- Page text -
Affiliations: VLSI Design Center – Democritus Univ. Thrace,
67100 Xanthi, Greece | DACYA/UCM, Avda. Complutense s/n, 28040 Madrid,
Spain | IMEC vzw, Kapeldreef 75, 3001 Heverlee, Belgium | Professor at Katholieke Universiteit Leuven,
Belgium | Microprocessors and Digital Systems Lab, School of
Electrical and Computer Engineering, National Technical University of Athens,
15780 Zografou, Greece
Abstract: Today, wireless networks are becoming increasingly ubiquitous.
Usually several complex multi-threaded applications are mapped on a single
embedded system and each of them is triggered by a different input stream (in
accordance with the run-time behaviours of the user and the environment). This
dynamicity renders the task of fully analyzing at design-time these systems
very complex, if not impossible. Therefore, run-time information has to be used
in order to produce an efficient design. This introduces new challenges,
especially for embedded system designers using a Direct Memory Access (DMA)

- Supplied data -

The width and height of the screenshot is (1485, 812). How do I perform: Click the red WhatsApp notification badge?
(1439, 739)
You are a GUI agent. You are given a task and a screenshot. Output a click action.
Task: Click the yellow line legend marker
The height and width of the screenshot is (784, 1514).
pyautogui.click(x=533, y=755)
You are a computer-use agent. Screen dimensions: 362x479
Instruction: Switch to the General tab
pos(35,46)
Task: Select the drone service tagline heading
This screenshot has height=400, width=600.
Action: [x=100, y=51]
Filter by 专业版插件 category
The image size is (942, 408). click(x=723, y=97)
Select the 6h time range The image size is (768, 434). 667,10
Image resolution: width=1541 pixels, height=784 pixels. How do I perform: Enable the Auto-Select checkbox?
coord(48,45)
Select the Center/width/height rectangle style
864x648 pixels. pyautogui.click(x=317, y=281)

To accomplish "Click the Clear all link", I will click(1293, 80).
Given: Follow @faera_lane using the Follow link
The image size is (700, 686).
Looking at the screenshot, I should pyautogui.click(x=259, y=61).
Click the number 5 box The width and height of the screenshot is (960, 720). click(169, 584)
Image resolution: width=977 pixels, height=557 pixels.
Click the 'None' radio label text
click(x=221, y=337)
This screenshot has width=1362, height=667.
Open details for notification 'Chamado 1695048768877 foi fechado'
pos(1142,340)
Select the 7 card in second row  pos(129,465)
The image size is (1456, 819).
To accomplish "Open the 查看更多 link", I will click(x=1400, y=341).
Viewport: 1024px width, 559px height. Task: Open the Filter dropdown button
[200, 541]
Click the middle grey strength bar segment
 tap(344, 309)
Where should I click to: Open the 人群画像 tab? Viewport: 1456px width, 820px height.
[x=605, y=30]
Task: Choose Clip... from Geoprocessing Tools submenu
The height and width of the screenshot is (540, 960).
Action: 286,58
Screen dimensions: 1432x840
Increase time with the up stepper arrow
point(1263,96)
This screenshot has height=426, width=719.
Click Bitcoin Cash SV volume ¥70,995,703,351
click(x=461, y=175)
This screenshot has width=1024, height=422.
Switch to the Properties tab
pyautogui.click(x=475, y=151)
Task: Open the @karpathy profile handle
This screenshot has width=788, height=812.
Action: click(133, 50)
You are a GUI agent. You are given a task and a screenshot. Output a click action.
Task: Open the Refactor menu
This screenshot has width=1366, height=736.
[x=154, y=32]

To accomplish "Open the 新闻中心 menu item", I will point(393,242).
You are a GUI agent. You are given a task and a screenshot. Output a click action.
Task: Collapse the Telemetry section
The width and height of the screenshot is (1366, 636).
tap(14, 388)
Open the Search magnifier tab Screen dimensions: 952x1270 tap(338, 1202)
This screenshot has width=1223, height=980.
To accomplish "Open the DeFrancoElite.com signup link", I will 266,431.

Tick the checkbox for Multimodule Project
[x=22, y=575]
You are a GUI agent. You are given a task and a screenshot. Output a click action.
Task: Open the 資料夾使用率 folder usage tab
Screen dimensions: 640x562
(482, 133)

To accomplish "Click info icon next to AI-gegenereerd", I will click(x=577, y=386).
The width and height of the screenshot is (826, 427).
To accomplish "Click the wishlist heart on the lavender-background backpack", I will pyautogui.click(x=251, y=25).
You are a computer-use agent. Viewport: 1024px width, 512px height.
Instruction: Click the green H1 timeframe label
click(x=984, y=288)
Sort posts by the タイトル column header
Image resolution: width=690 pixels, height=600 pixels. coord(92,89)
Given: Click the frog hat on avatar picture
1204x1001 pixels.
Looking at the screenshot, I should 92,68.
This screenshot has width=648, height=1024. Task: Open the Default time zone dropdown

- What this exercise asks -
(a) Translate this sentence from the abstract into French: "Therefore, run-time information has to be used in order to produce an efficient design."
(b) Quote the abstract word for word between "Affiliations: VLSI Design" and "becoming increasingly ubiquitous.", inclusive.
(c) Answer these questions using the abstract:
(i) In which city is IMEC vzw located?
(ii) What does the abbreviation DMA stand for?
(iii) What triggers each of the applications mapped on a single embedded system?

- Solutions to the tasks -
(a) Par conséquent, il faut utiliser des informations d'exécution afin de produire une conception efficace.

(b)
Affiliations: VLSI Design Center – Democritus Univ. Thrace,
67100 Xanthi, Greece | DACYA/UCM, Avda. Complutense s/n, 28040 Madrid,
Spain | IMEC vzw, Kapeldreef 75, 3001 Heverlee, Belgium | Professor at Katholieke Universiteit Leuven,
Belgium | Microprocessors and Digital Systems Lab, School of
Electrical and Computer Engineering, National Technical University of Athens,
15780 Zografou, Greece
Abstract: Today, wireless networks are becoming increasingly ubiquitous.

(c)
(i) Heverlee, Belgium
(ii) Direct Memory Access
(iii) A different input stream